# Russia stops Charter flights to Egypt as from this Sunday



## hhaddad (Apr 14, 2010)

SHARM EL-SHEIKH, Egypt: Russian flight organizers decided to stop charter flights to Egypt starting November 20 until the end of the upcoming parliamentary elections, said a member of Board of Directors of South Sinai Investors Association Adel el-Sherbeiny.

El-Sherbeiny pointed out TIZ Company’s delegate informed him no Russian tourists will arrive during the upcoming parliamentary elections, expressing his fear of the lack of security during the voting process.

“A total of 40 percent of hotels and resorts in Sharm el-Sheikh were exposed to bankruptcy and closure amid instable political situation,” el-Sherbeiny said in a statement during the conference of ‘Challenges and Opportunities of Investing in South Sinai.’

The conference was called upon by South Sinai Investors Association, lead by Hisham Ali.

Member of Investors Association Adly el-Mestekawy called on the National Bank of Egypt to finance the establishment of an Egyptian company to attract tourists.
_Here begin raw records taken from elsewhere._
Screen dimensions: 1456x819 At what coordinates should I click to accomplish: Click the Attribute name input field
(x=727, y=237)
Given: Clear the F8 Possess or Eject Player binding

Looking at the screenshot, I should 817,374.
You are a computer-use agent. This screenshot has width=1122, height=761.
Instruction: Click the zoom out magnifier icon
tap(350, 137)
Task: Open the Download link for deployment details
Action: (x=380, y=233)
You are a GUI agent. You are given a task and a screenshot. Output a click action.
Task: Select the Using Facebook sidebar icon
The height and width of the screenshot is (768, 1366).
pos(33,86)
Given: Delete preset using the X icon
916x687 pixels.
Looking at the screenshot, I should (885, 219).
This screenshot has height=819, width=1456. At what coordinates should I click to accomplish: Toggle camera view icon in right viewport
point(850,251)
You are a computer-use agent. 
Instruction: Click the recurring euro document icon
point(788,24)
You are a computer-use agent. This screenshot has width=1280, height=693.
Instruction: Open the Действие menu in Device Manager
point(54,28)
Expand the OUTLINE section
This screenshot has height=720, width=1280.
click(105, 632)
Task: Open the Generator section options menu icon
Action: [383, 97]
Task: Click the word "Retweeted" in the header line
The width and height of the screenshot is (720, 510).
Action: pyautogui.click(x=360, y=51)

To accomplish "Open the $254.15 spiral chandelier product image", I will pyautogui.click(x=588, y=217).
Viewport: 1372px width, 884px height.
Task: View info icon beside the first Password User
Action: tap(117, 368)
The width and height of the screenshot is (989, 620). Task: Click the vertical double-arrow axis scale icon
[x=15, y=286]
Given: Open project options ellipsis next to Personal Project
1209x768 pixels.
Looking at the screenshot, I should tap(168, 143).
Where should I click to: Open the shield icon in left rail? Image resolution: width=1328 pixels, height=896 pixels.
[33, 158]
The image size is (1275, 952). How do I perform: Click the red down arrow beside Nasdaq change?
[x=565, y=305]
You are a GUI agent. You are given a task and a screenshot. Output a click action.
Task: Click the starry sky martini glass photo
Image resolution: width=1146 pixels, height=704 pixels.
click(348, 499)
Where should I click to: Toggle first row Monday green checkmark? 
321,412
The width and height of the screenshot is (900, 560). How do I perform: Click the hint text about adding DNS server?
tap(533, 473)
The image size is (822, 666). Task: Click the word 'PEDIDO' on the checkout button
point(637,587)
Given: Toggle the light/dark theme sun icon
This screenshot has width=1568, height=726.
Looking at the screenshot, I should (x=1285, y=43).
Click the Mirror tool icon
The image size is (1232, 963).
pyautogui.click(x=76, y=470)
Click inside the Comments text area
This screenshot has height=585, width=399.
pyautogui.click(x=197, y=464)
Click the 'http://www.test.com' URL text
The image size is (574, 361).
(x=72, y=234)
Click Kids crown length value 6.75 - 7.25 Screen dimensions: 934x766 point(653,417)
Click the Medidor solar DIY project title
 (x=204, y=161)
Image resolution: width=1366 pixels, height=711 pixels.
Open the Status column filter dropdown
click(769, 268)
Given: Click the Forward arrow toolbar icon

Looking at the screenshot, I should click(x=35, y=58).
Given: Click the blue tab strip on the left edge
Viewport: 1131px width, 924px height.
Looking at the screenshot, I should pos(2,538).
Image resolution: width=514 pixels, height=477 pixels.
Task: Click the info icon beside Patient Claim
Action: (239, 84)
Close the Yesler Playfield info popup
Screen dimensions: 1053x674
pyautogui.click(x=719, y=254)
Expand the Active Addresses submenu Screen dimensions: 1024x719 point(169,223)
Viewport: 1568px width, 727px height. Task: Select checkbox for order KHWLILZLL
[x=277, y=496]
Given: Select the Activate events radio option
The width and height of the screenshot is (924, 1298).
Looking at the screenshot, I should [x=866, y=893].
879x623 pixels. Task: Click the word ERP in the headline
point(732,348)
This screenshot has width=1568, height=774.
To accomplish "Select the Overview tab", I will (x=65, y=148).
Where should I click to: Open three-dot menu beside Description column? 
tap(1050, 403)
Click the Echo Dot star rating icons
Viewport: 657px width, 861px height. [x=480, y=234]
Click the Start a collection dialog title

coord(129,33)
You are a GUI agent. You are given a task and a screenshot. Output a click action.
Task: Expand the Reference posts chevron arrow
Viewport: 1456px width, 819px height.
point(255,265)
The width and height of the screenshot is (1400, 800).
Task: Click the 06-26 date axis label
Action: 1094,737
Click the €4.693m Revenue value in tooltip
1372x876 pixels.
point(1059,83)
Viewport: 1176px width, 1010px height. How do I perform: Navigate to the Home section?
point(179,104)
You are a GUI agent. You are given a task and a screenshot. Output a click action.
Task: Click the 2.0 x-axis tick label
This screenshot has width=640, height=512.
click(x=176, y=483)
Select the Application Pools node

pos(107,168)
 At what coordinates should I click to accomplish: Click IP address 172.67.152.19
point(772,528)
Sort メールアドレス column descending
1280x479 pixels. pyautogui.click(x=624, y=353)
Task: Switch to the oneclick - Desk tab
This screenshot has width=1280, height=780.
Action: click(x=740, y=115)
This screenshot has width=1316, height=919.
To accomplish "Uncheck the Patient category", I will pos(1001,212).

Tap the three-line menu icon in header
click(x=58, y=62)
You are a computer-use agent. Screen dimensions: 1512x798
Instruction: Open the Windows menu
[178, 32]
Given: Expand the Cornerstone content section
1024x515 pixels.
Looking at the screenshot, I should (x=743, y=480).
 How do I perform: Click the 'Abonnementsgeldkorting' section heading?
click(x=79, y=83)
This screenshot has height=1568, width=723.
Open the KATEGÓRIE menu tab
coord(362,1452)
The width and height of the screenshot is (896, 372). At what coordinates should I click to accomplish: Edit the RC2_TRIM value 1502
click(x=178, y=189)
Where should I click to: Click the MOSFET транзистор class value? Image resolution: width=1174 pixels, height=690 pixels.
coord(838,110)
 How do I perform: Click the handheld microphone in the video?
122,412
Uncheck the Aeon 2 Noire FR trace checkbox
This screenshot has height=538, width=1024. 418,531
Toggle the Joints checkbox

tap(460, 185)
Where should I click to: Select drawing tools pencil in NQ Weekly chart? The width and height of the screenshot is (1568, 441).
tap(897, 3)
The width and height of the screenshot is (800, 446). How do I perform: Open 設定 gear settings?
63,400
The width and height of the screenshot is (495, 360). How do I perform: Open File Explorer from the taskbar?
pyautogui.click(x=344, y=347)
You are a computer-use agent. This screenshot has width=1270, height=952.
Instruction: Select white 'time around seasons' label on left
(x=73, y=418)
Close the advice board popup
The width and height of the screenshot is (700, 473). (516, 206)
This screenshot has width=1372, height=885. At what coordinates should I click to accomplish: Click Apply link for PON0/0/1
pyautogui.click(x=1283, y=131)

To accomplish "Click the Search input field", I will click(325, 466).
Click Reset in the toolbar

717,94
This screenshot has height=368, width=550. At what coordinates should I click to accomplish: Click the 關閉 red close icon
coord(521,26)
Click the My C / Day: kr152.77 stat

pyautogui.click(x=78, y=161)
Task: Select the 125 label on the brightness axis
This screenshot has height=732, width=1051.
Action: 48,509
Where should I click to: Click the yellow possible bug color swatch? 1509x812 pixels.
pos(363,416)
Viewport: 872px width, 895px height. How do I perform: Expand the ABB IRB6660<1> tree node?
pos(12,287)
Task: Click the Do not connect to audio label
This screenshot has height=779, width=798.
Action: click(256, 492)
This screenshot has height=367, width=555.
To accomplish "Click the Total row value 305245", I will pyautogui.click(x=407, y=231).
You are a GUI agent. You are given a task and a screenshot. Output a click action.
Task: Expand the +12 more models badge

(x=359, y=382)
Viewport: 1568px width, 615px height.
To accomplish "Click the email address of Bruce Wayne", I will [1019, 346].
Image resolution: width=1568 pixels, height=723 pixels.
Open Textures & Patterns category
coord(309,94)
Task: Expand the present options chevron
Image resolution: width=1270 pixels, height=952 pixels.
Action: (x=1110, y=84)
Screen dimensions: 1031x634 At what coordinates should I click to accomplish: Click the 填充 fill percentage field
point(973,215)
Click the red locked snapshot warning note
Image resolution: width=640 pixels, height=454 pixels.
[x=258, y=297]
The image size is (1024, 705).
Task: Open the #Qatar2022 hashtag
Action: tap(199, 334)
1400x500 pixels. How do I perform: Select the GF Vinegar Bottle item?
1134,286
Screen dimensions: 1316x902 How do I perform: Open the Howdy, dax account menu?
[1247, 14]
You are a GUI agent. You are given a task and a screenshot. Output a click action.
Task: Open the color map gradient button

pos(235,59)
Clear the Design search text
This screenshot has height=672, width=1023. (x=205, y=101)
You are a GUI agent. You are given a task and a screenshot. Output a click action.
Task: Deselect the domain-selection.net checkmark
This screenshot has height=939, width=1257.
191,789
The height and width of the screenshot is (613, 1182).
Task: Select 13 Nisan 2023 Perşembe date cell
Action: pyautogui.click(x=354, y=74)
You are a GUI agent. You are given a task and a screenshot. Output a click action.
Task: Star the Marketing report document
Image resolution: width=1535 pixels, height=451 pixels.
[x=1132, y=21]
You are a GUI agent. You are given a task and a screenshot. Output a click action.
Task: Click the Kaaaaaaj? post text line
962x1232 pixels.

El-Mestekawy assured there is inconsistency between the announced prices on hotel websites and prices announced by the flight organizers who obtain 80 percent of tourism interests.

El-Mestekawy added the inconsistence caused the heads of Egyptian banks to be angry, particularly the chairman of Egypt Banks Union, Tarek Amer.

Chairman of Chamber of Hotels in South Sinai Hussein Fawzy said South Sinai represents 33 percent of Egypt’s hotels and could provide the necessary financing to establish any company for marketing abroad.

Charter flights are flights organized by tourism companies from Russia to Hurghada directly and are supported by the Ministry of Tourism.


no comment

Fom Youm7;Youm7 English Edition | Russia stops Charter flights to Egypt as from this Sunday


----------



## mamasue (Oct 7, 2008)

Blimey....What's the Red Sea gonna be like without the Russians !!??


----------



## hhaddad (Apr 14, 2010)

Like London without any foreigners.


----------



## hurghadapat (Mar 26, 2010)

mamasue said:


> Blimey....What's the Red Sea gonna be like without the Russians !!??


Like it used to be in the good old days before they took over ....but think they will be lots more empty hotels now as so many catered specially for that market.


----------